Cognitive operations underlying semantic approximations produced by young children: A Lexical-Constructional approach to language acquisition and language teaching

Publié le 20 mai 2016 Mis à jour le 29 novembre 2016
le 23 juin 2016
14h - 16h
Salle D155 - Maison de la recherche

Lorena Pérez Hernández, Universidad de La Rioja - Logroño Séminaire CLLE ERSS

Despite their prominent role in language learning (Agustín Llach, 2005; Gaskell & Ellis, 2009; Hauser et al., 2002; Jiménez Catalán, 1992; Pinker & Jackendoff, 2005), semantic approximations in first language acquisition have received much less attention than in relation to second language learning (Agustin Llach, 2011; Singleton, 1999; Zimmerman 1986, 1987). Taken as sheer by-products of the process of learning a first language, most of the attention they have drawn has been devoted to their classification (Jaegger, 2005), the identification of those factors (i.e. conventionality, pre-emption, entrenchment and semantic fit, among others) that are involved in their retreat (Ambridge, 2013; Ambridge et al. 2013; Boyd & Goldberg, 2011; Goldberg, 2011), the tactics and strategies that may help children overcome them (Clark & Bernicot, 2008; Chouinard & Clark, 2003; Ramscar & Yarlett, 2007; Strapp & Federico, 2000), the exploration of the effects of their correction or the lack of it (Nooteboom, 1980; Verhallen & Schoonen, 1993), and their consequences on school performance and cognitive delay (Ghassabian et al. 2014).

To date, however, little attention has been paid to the factors that motivate those semantic approximations and the strategies that underlie their production. A recent attempt to do so can be found in Duvignau (2002, 2003) and Duvignau et al. (2007). These authors claim that semantic approximations in child language stem from analogic and pragmatic strategies, and help young speakers communicate their ideas and feelings by making up for their still immature lexical pools. In this, Duvignau's account complements previous research on the cognitive bases of semantic approximations in child language development (Bowerman, 1982; Clark, 1995; Dromi, 1987). In contrast to those semantic approximations emerging from the interferences of the speakers' native languages in second language acquisition, most of those included in our corpus of monolingual children are found not to interfere with communication, but rather to facilitate it. This particular status sets them apart from other types of random semantic approximations. In much the same vein, Iozzi and Barbieri (2009) carried out an experimental study from which it was concluded that in referential communication, preschoolers appear to produce 'nonconventional' messages involving analogies that allow them to succeed in communicating their thoughts in the absence of a conventional name for the intended referent.

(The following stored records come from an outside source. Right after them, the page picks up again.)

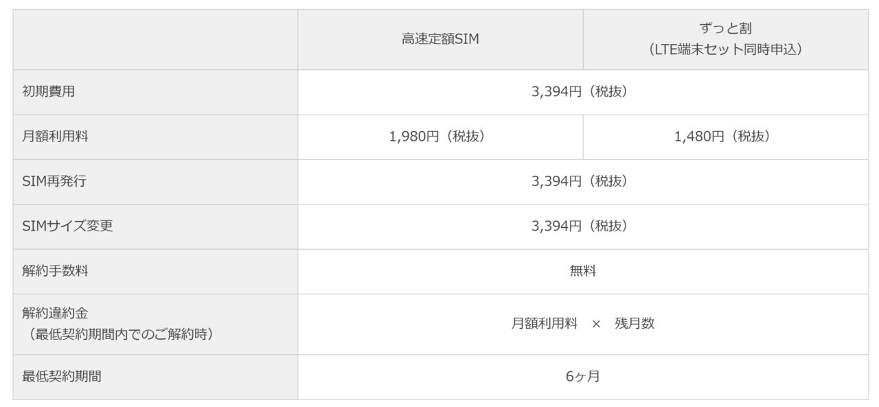The height and width of the screenshot is (407, 879).
Task: Click the 初期費用 value 3,394円（税抜）
Action: (582, 92)
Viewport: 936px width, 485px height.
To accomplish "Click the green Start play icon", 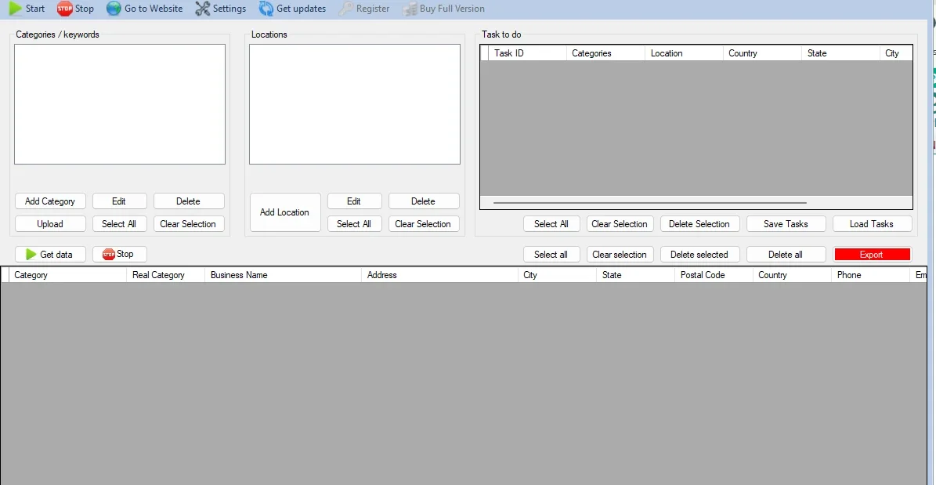I will pyautogui.click(x=16, y=9).
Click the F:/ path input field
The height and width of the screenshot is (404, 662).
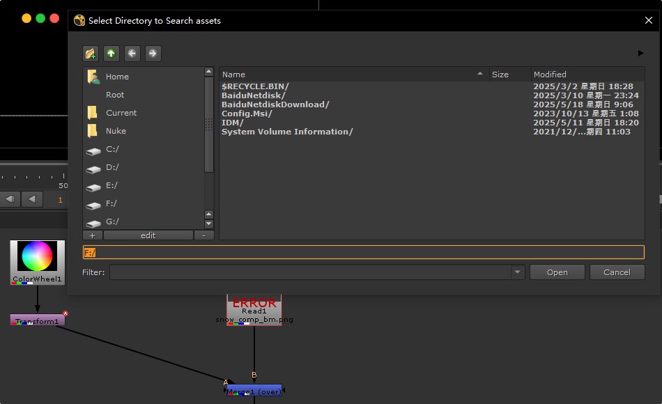tap(363, 252)
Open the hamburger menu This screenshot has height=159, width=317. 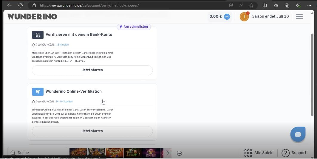click(x=299, y=17)
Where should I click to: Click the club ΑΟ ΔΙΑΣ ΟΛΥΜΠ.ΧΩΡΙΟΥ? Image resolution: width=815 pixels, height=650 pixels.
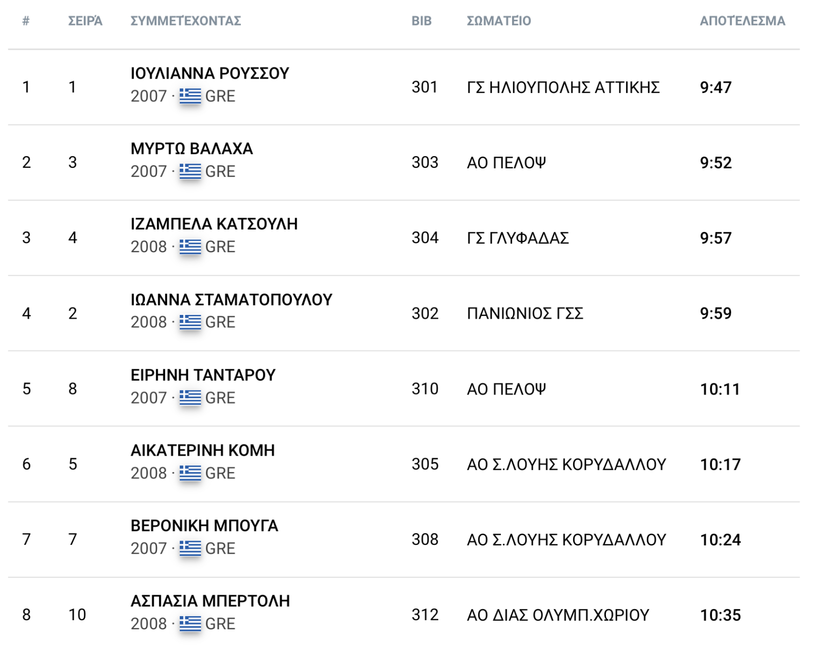pos(558,615)
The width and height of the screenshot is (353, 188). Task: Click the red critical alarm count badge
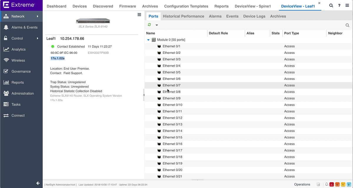coord(332,184)
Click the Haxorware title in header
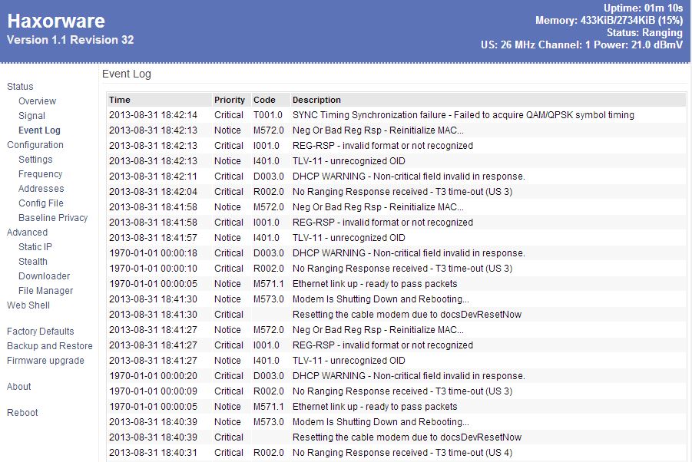This screenshot has height=462, width=692. click(x=56, y=21)
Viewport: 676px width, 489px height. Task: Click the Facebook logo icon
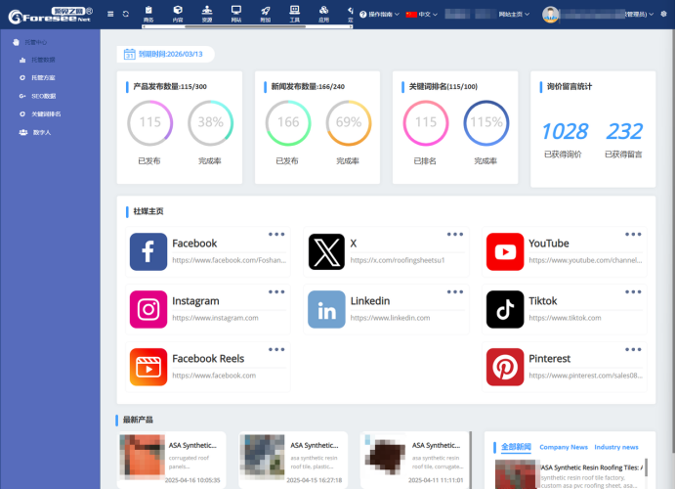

The present study delves deeper into the conceptual nature of those semantic approximations produced by children under the general hypothesis that a vast number of them conform to the workings of a well-structured limited set of cognitive strategies, including conceptual metaphor, conceptual metonymy, and conceptual complexes. In this context, the present study represents a much needed corpus-based investigation of conceptual operations and complexes in child language. Current advances in cognitive modeling (Ruiz de Mendoza & Galera, 2014) are applied to the analysis of our corpus of semantic approximations in the language of a group of monolingual French-speaking children with a view on assessing the productivity of the aforementioned metaphorical and metonymic strategies, and conceptual complexes (i.e. metaphtonymies, double metonymies) in relation to this specific type of linguistic production. Additionally, the analysis of the data also investigates the level of conceptual complexity of the cognitive operations underlying the production of semantic approximations in child language. Finally, age effects are also considered.

The results of the investigation spell out the role played by these cognitive operations in the language of young children. Additionally, our findings also call for a revision and extension of the inventory of functions traditionally assigned to cognitive metaphor and metonymy.